Mauereidechse

Mauereidechsen auf der Veste Oberhaus bei Passau. Auch diese Tiere gehen auf eine Einschleppung zurück. Fotos: Dorothee Hoffmann, 8.4.2011

Podarcis muralis (Laurenti, 1768)

Anmerkung: Die Mauereidechse hat Thüringen auf natürlichem Wege nicht erreicht. Allerdings wurde in der Vergangenheit von einigen Plätzen berichtet, an denen man sie ausgesetzt haben will. Gegenwärtig sind allerdings in Thüringen keine Vorkommen bekannt.


Merkmale

Die Mauereidechse erreicht eine Gesamtlänge bis 22 cm. Sie ist schlank und meist mäßig abgeflacht. Das Halsband ist gewöhnlich glattrandig, die Rückenschuppen leicht gekielt. Der Schwanz erreicht bis zu doppelte Kopf-Rumpf-Länge.
Die Rückenfärbung ist hell- bis mittelbraun oder grau mitunter auch grünlich. Auffallend ist eine unregelmäßige schwärzliche Fleckung, die manchmal ein Netzmuster bildet. Die Unterseite ist sehr variabel gefärbt, von weißlich über gelblich bis rot und von ungefleckt bis stark gefleckt oder getüpfelt.

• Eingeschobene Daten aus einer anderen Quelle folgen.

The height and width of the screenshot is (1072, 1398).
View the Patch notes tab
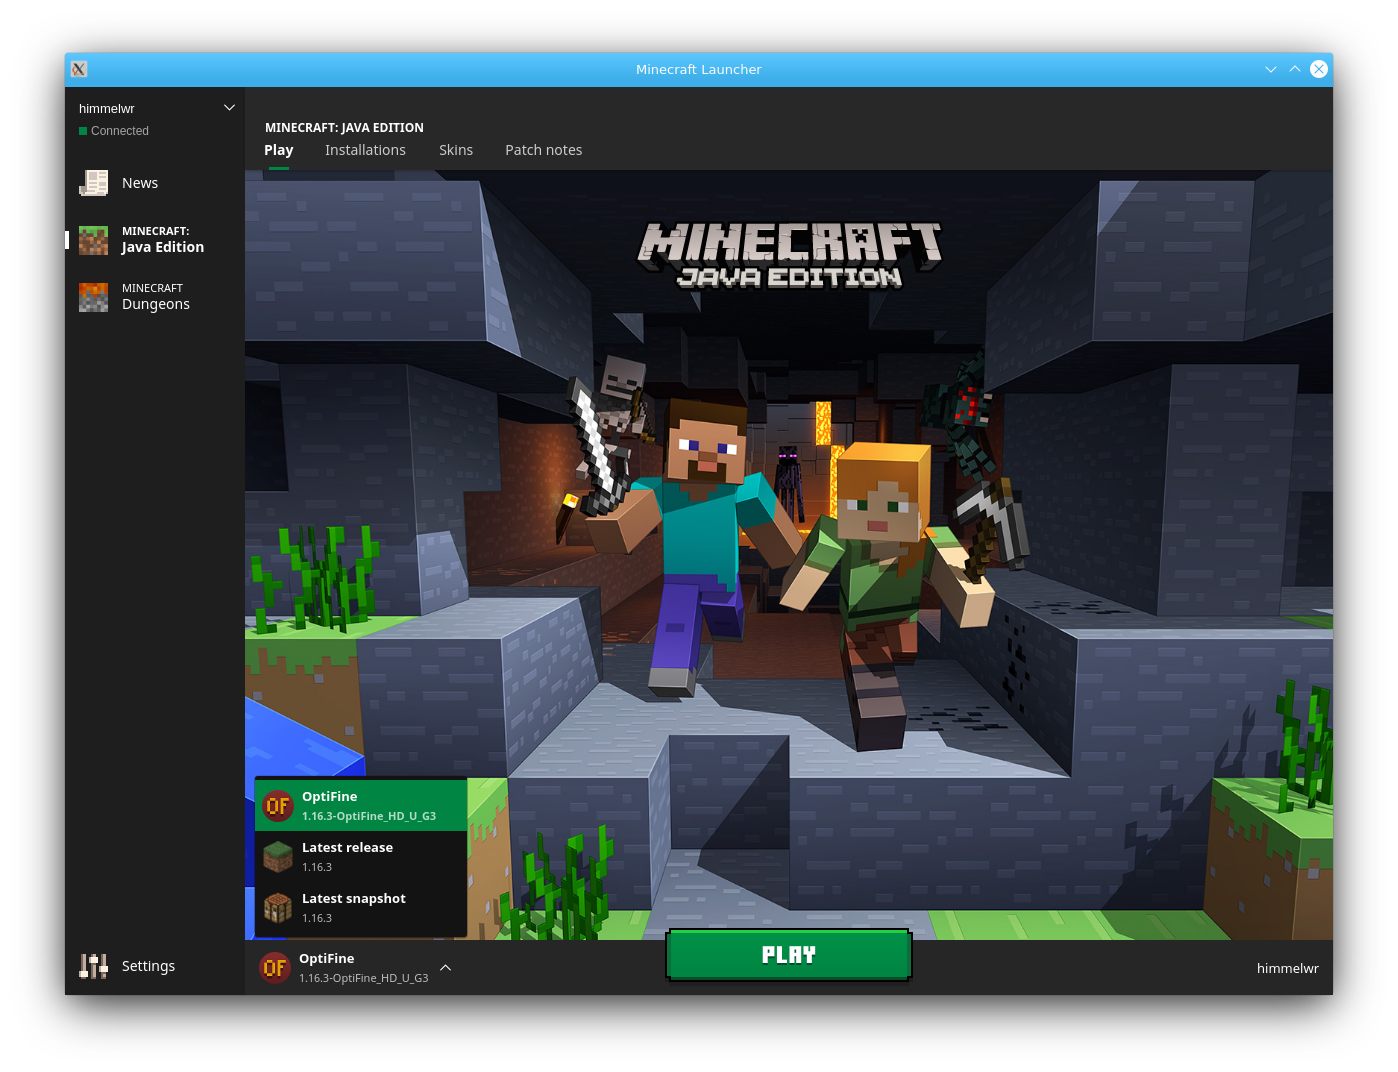pos(543,150)
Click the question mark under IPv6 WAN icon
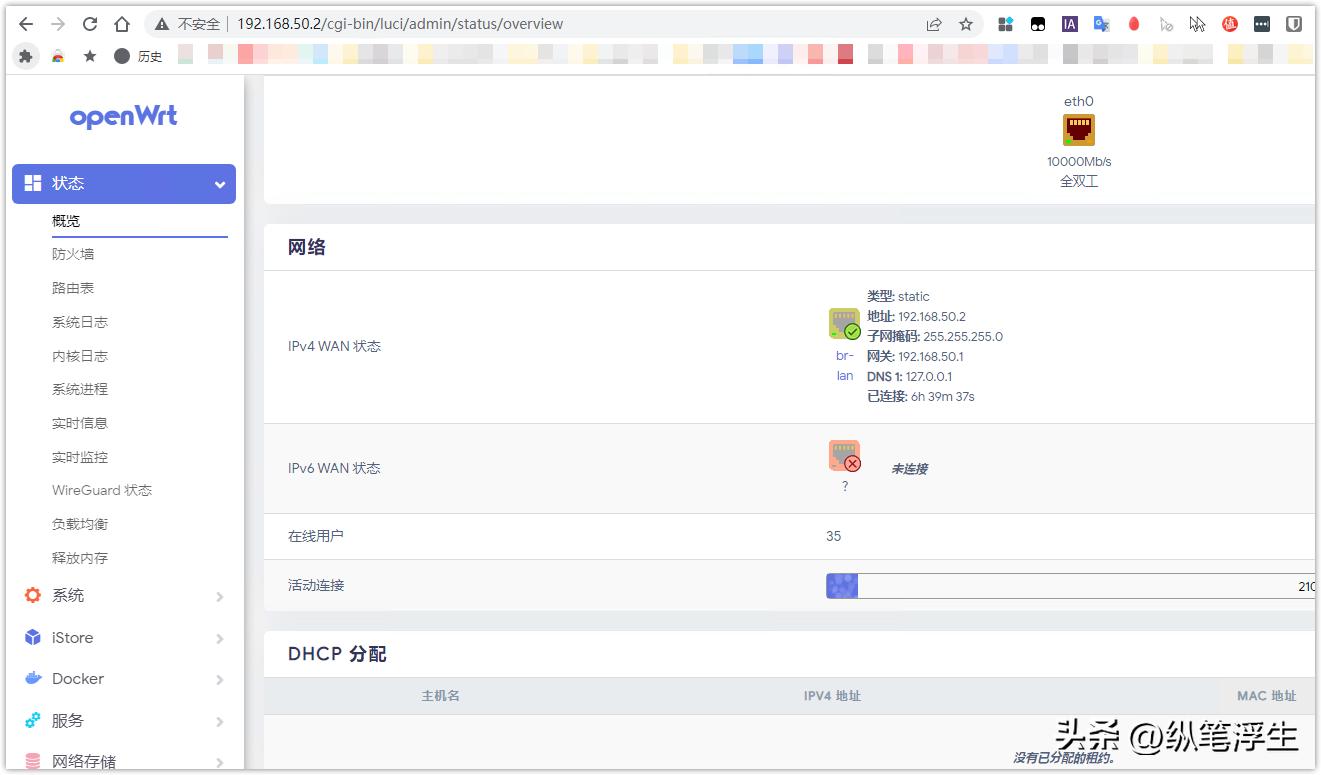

Lebensraum und Verbreitung

Die Mauereidechse ist von N-,.NO- und M-Spanien ostwärts über M-Europa und die Balkanländer bis zur Westküste des Schwarzen Meeres und im Norden bis Südengland verbreitet. In Deutschland kommt die Art schwerpunktmäßig im Südwesten in Baden-Württemberg und Rheinland-Pfalz. Dabei werden klimatisch begünstigte Hanglagen an Rhein, Neckar, Mosel, Nahe, Lahn und Ahr. Weitere Vorkommen existieren in Hessen und im Saarland. Mehrere eingebürgerte, isolierte Populationen existieren z.B. in Dresden und Leipzig.
Die Mauereidechse besiedelt ein breites Biotopspektrum. Es werden vor allem trockene Gebiete bevorzugt. Als typischer Kulturfolger ist die Mauereidechse in Weinbergen, an Bahn- und Straßenböschungen sowie an Mauern und Gebäuden in Siedlungen und Städten anzutreffen.
Die Mauereidechse ist tagaktiv. Sie ist sehr flink und klettert sehr gut. Das Gelege wird in selbstgegrabenen Gängen abgelegt und umfasst 2-10 Eier. Es sind 2-3 Jahresgelege möglich.